-- Data for analysis follows --

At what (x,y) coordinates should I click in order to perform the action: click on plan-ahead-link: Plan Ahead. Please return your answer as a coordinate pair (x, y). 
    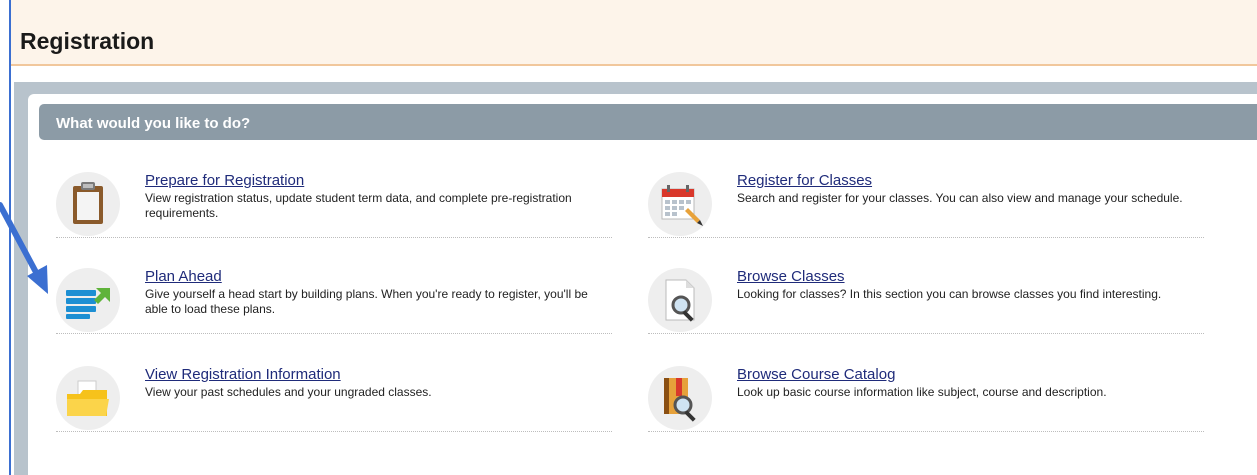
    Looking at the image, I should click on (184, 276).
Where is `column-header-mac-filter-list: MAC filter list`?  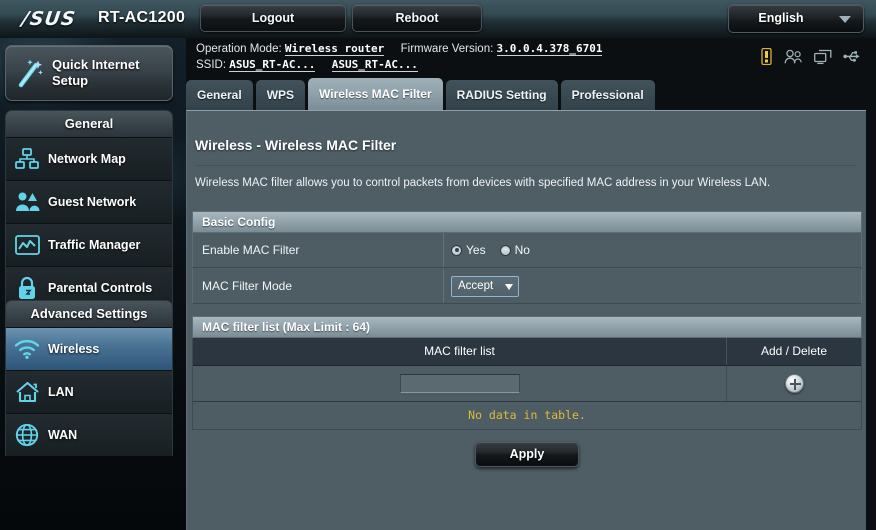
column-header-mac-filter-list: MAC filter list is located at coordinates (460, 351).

-- Data for analysis concluded --
-- Data for analysis follows --

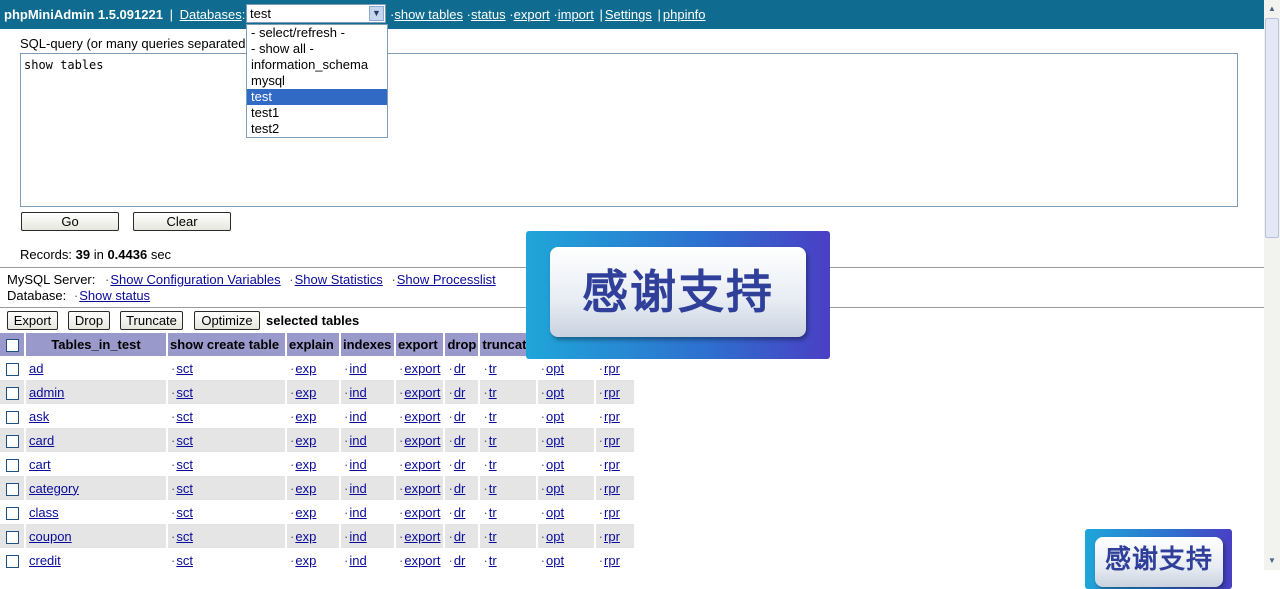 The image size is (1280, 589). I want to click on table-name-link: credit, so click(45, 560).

-- Data for analysis concluded --

Convert the items from the line containing "At what (x,y)" through the line containing "column-header-mac-filter-list: MAC filter list is" into a numbered list, omitting any blank lines. Leave the pictures out of your answer.

=== Result of this task ===
1. At what (x,y) coordinates should I click in order to perform the action: click on plan-ahead-link: Plan Ahead. Please return your answer as a coordinate pair (x, y). 
2.     Looking at the image, I should click on (184, 276).
3. Where is `column-header-mac-filter-list: MAC filter list`?  
4. column-header-mac-filter-list: MAC filter list is located at coordinates (460, 351).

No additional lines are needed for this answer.